## Study material

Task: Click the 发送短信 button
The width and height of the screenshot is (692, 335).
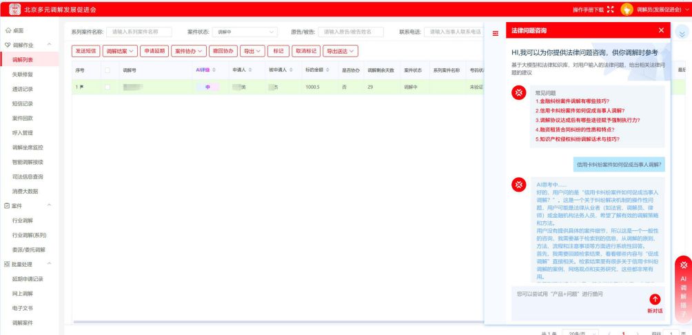Action: tap(85, 51)
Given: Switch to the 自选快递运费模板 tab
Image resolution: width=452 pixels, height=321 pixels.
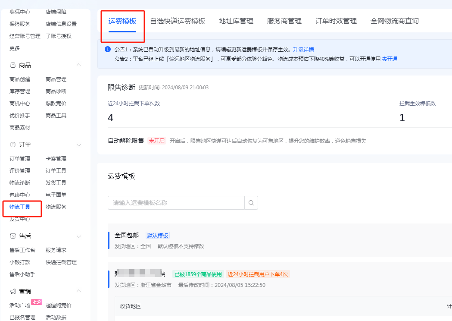Looking at the screenshot, I should tap(177, 21).
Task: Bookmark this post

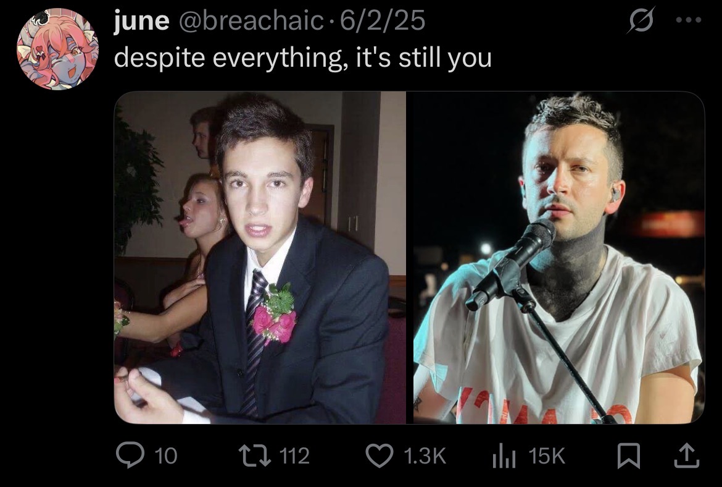Action: 629,455
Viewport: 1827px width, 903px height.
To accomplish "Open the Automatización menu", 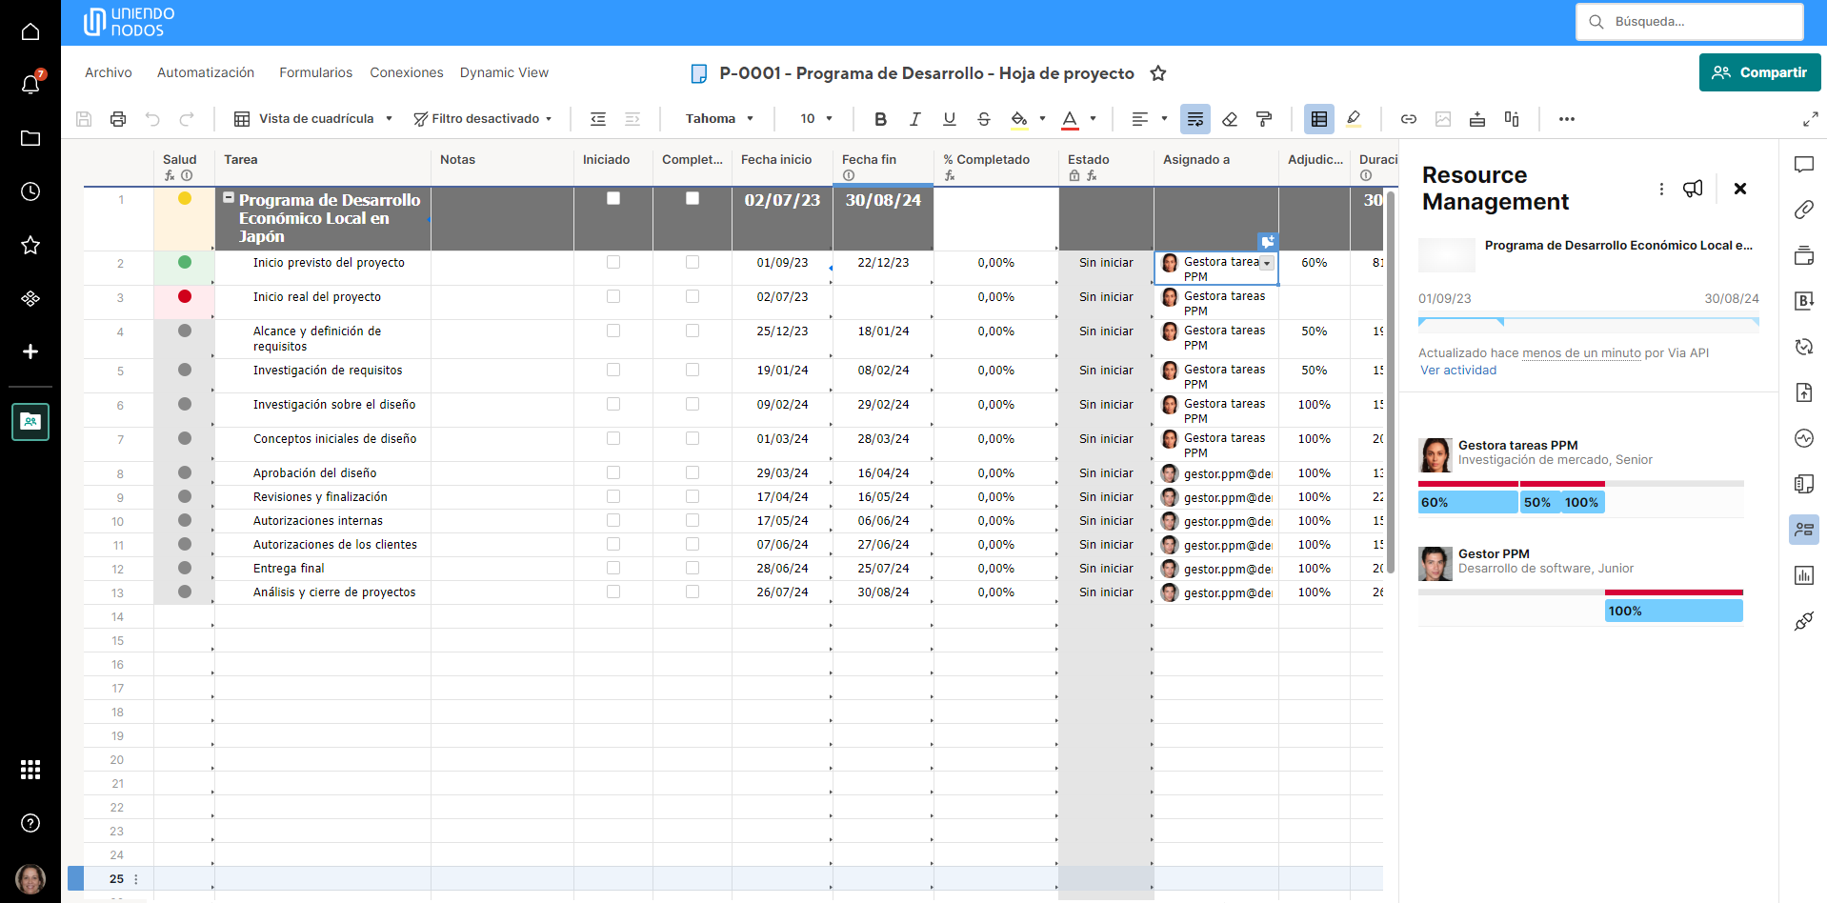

## Problem
Copy out all the data exactly. No images belong in the copy.

## Reply to the exercise
Task: Click the 发送短信 button
The width and height of the screenshot is (692, 335).
Action: tap(85, 51)
Given: Switch to the 自选快递运费模板 tab
Image resolution: width=452 pixels, height=321 pixels.
Looking at the screenshot, I should tap(177, 21).
Task: Bookmark this post

Action: 629,455
Viewport: 1827px width, 903px height.
To accomplish "Open the Automatización menu", 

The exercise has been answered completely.